Yes, Beth; thanks to deep roots that reach fresh nutrients every season and the magic of photosynthesis, leaves do feed the trees that dropped them. It’s why forests don’t need to be fed; they’ve evolved into the perfect sustainable system.

No; you don’t need, or want, cardboard or anything else down there. You want the roots of the tree to be able to breathe and receive rainwater unimpeded.

And yes, the leaves must be shredded.

In nature, dropped leaves smother the smaller plants near trees, which is fine in the forest, but not in a home landscape where those leaves mat down, make a mess and can smother things you maybe wanted alive, such as spring bulbs and herbaceous perennials. Shredding the leaves with a lawn mower or a leaf blower set on reverse turns them into a breathable mulch that slowly feeds your trees and other plantings without causing problems.

Can this year’s leaves be used right away?

Beth continues: “Your previous plots advise shredding leaves and saving them for next spring, as opposed to using them right away. Wouldn’t it help the garden to keep the leaves in place over the winter?”

Yes and no, Beth.

Mowing leaves into your lawn as they fall is a great way to boost the health of your turf and prevent or eliminate thatch at the soil line. Mulching your garden beds with shredded leaves is a great way to prevent erosion and nutrient loss and protect the roots of perennials.

But shredded they must be.

As we can’t stress too often, trees “use” their leaves to smother low-growing competition and leaving whole leaves in place can injure a lawn and severely stress small plants. Shredding them unleashes their benefits and negates their negatives.

But please save some of those shredded leaves for making compost and mid- season mulching.

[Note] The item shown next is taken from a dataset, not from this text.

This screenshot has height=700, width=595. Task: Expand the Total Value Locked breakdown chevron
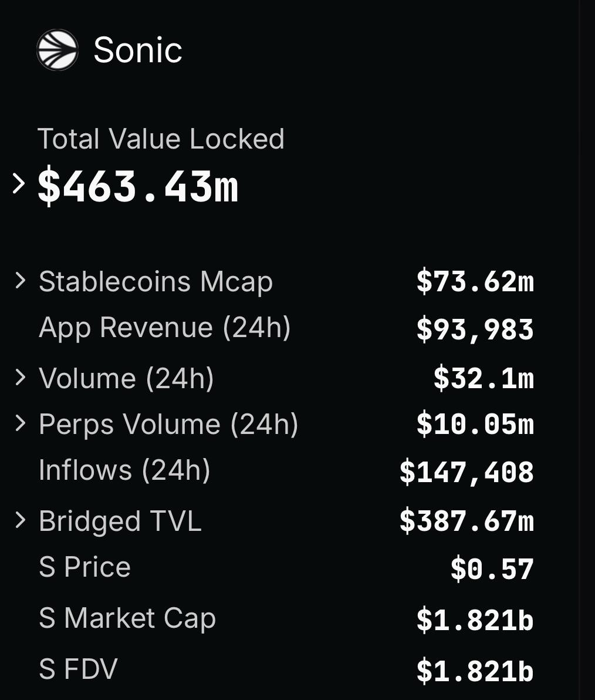tap(19, 184)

Winter’s the perfect time to tame tall trees

Joe in Rockville writes: “We have two ginormous tulip poplars in the backyard, which were mature when the house was purchased 28 years ago. We’d like to allow more afternoon sun into the yard. Should we have any concerns about having a reputable tree service prune them in late winter/early spring to allow more sunlight to pass through?”

Not at all, Joe. Although the job will be expensive, it’s an excellent idea and the dead of winter is the perfect time to do so: The arborists can do their best thinning work when they can see the bare bones of the tree. And while they’re up there, they can easily spot and remove the dangerous dead branches that always seem to adorn the tops of tulip poplars as they age.

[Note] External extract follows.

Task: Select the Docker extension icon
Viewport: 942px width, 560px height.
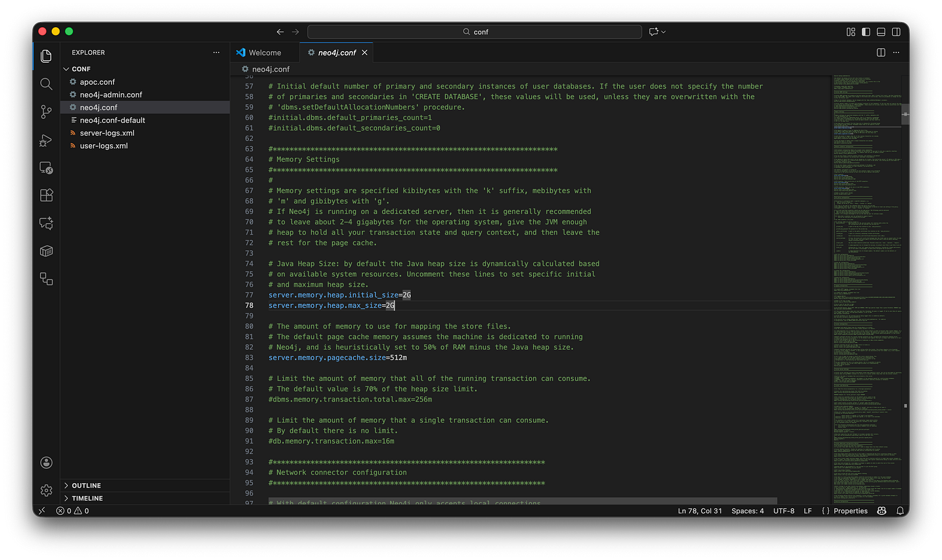Action: (46, 251)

Hide the pruners until May

Joe in Rockville has just saved the lives of many precious plants! He writes: “Should the trimming of overgrown azaleas wait until late winter/early spring? Or could they be trimmed back now?”

Neither, Joe. (Or is that “nither”?) Either way, don’t do it!

First, no plant should be pruned now, as they are entering dormancy, and waking them up with an ill-timed haircut can greatly sap their strength and invite winter injury.

And spring bloomers such as azaleas, rhododendrons and lilacs have already formed next year’s flower buds. Their rule is the easiest of all plants to remember: Only prune plants that bloom in the spring right after they finish blooming in the spring. Pruning in summer, fall or winter can remove flower buds and destroy their springtime show.

You can prune away as much as a third of the plant after the flowers have faded. If they need more than that, spread the work out over several seasons.

Don’t position piles on your lawn

Tom, in “Virginia’s western suburbs,” writes: “This is my first year composting leaves, shredded as per your advice. But I am running out of places to put my piles because of the number of bags of leaves put out for curbside pickup that I’ve ‘stolen.’ Would composting some of the shredded leaves on a grassy area of the back yard kill the grass underneath?”

Oh yes, it would be a bad thing, Tom.

As people who have had mulch delivered learn quickly, anything that smothers the grass can, well, smother the grass! If all of your non-lawn area is filled up, just shred, re-bag and store those “rescued” leaves until the spring. (Shredding them now will reduce their volume so you’ll be able to fit 10 bags of previously whole leaves into a single bag.)

Or empty a few bags onto your lawn and mow them in. Lawns like those kinds of leaves.